Está bastante silencioso quando chego ao quarto andar. Sigo caminhando até o apartamento de Daisy, sem nunca parar de falar baixinho ao telefone.
– Estou quase aí, querida. Só mais um minuto, está bem? Continue respirando. – a essa altura, Charlotte não consegue mais falar. Os únicos sons que ouço são soluços suaves e um suspiro ocasional. Quero abraçá-la e dizer que está tudo bem. Mas não está, não está há muito tempo. Fracassamos com ela, todos nós.
Fizemos essa criança de 8 anos crescer tão depressa que ela mal teve tempo de tomar fôlego.
– Estou do lado de fora, você pode abrir? – inspiro fundo e me preparo para o que está lá dentro. Há barulho, seguido pelo rangido de uma dobradiça reclamona, e a porta se abre. Charlotte se joga em mim, e sua cabeça bate no meu peito, tento não ofegar. Seu choro alto corta o silêncio, e preciso de um minuto para perceber que ela está realmente tentando dizer alguma coisa.
Entoar, na verdade. Tenho de me curvar para distinguir as palavras.
– Me desculpa, me desculpa, me desculpa. – como uma ladainha, ela repete e repete.
Acaricio o cabelo dela, murmurando palavras suaves numa tentativa de acalmá-la.
– Está tudo bem, a culpa não é sua.
– É sim, é tudo minha culpa. Eu menti, eu disse que ele não estava aqui. Eu falei pra eles que ela não estava usando drogas. Por favor, não me odeie.
– Eu não te odeio, eu te amo. – eu a abraço apertado, tentando mostrar o quanto estou sendo sincera. Os gritos de Charlotte se tornam mais altos, quase histéricos. Enterro o rosto em seu cabelo. – Preciso entrar e ver como está sua mãe. Você quer esperar aqui fora?
– Não me deixe. – suas mãos pequenas se tornam punhos cerrados no meu peito, agarrando meu vestido como se ela estivesse tentando me segurar. Pela primeira vez hesito, dividida entre uma mulher inconsciente e sua filha abalada.
Quando veja a vizinha de Daisy enfiando a cara de lua para fora da porta quase
quero sorrir.
– Ei, você pode vir e ajudar? – olho diretamente para ela.
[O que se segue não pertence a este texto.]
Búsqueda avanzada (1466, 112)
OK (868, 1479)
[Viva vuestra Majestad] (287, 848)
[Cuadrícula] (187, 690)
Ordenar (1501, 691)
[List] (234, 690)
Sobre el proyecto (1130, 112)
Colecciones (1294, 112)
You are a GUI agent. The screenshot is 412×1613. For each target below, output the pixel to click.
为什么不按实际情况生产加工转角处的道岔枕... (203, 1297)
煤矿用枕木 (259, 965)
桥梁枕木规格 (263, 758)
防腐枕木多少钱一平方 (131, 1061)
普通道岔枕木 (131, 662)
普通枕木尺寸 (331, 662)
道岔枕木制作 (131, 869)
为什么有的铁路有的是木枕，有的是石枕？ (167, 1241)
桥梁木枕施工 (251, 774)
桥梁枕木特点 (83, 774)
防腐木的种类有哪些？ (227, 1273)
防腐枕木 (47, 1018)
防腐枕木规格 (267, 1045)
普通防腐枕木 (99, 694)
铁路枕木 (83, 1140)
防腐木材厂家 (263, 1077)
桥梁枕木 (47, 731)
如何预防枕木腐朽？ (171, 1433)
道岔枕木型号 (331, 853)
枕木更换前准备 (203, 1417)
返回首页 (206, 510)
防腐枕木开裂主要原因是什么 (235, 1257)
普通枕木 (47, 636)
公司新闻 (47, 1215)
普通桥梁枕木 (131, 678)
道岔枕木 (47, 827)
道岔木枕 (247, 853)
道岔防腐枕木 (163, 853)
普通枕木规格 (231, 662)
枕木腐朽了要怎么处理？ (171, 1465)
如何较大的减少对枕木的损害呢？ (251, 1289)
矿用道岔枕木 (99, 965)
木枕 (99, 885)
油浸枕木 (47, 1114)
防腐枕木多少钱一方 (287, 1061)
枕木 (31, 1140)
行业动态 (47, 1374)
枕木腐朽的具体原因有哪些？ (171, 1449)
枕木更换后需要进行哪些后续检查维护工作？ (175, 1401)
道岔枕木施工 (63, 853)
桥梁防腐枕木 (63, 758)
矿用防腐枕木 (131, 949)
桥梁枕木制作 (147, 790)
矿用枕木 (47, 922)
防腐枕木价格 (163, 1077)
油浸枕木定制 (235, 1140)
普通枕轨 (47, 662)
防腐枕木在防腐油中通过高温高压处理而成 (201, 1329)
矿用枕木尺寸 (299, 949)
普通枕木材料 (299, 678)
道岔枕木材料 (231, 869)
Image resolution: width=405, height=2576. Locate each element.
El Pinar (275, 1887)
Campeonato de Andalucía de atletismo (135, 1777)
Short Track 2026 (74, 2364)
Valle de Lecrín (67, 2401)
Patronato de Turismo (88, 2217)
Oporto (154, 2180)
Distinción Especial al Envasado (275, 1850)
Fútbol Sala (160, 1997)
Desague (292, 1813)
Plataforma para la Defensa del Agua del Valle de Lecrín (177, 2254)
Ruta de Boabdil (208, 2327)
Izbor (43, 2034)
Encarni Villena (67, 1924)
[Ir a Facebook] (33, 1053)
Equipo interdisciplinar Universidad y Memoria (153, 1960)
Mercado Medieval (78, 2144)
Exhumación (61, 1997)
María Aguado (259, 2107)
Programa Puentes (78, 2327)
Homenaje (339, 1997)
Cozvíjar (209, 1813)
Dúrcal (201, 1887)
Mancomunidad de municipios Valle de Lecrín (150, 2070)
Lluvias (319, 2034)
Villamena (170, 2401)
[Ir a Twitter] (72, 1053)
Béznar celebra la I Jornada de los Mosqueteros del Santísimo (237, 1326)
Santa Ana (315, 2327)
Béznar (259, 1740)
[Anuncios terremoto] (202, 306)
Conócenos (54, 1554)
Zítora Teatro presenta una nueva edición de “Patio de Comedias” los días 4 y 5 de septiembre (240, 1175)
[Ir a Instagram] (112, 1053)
Um lampejo de reconhecimento perpassa seu rosto. Ela deve se lembrar da nossa conversa há alguns meses. Da última vez que encontrei Daisy inconsciente no apartamento.
– O que foi? – ela se apoia no batente da porta e cruza os braços, olhando para Charlotte. – Aquele imbecil machucou ela de novo?
– Não sei o que aconteceu. Só que a Daisy está inconsciente lá dentro. Você pode cuidar da Charlotte enquanto eu entro? – quando digo o nome dela, Charlotte se agarra em mim com mais força. Tenho que soltar suas mãos dedo por dedo.
Afasto-me e ela começa a tremer, todo o seu corpo sacode com estremecimentos que cortam meu coração.
– Não deixe ela sozinha. Eu entro e olho. Se esse idiota estiver lá dentro vou enfiar a faca nele, porra.
Não sei qual é a dessa mulher, mas acho que eu poderia amá-la. Ela é feroz, mas se resolve te dar cobertura, ela vale ouro. Ela não espera uma resposta, apenas passa por nós e entra no apartamento de Daisy. A porta bate atrás dela e Charlotte me agarra de novo, enterrando o rosto no meu ombro, como se estivesse evitando olhar para dentro.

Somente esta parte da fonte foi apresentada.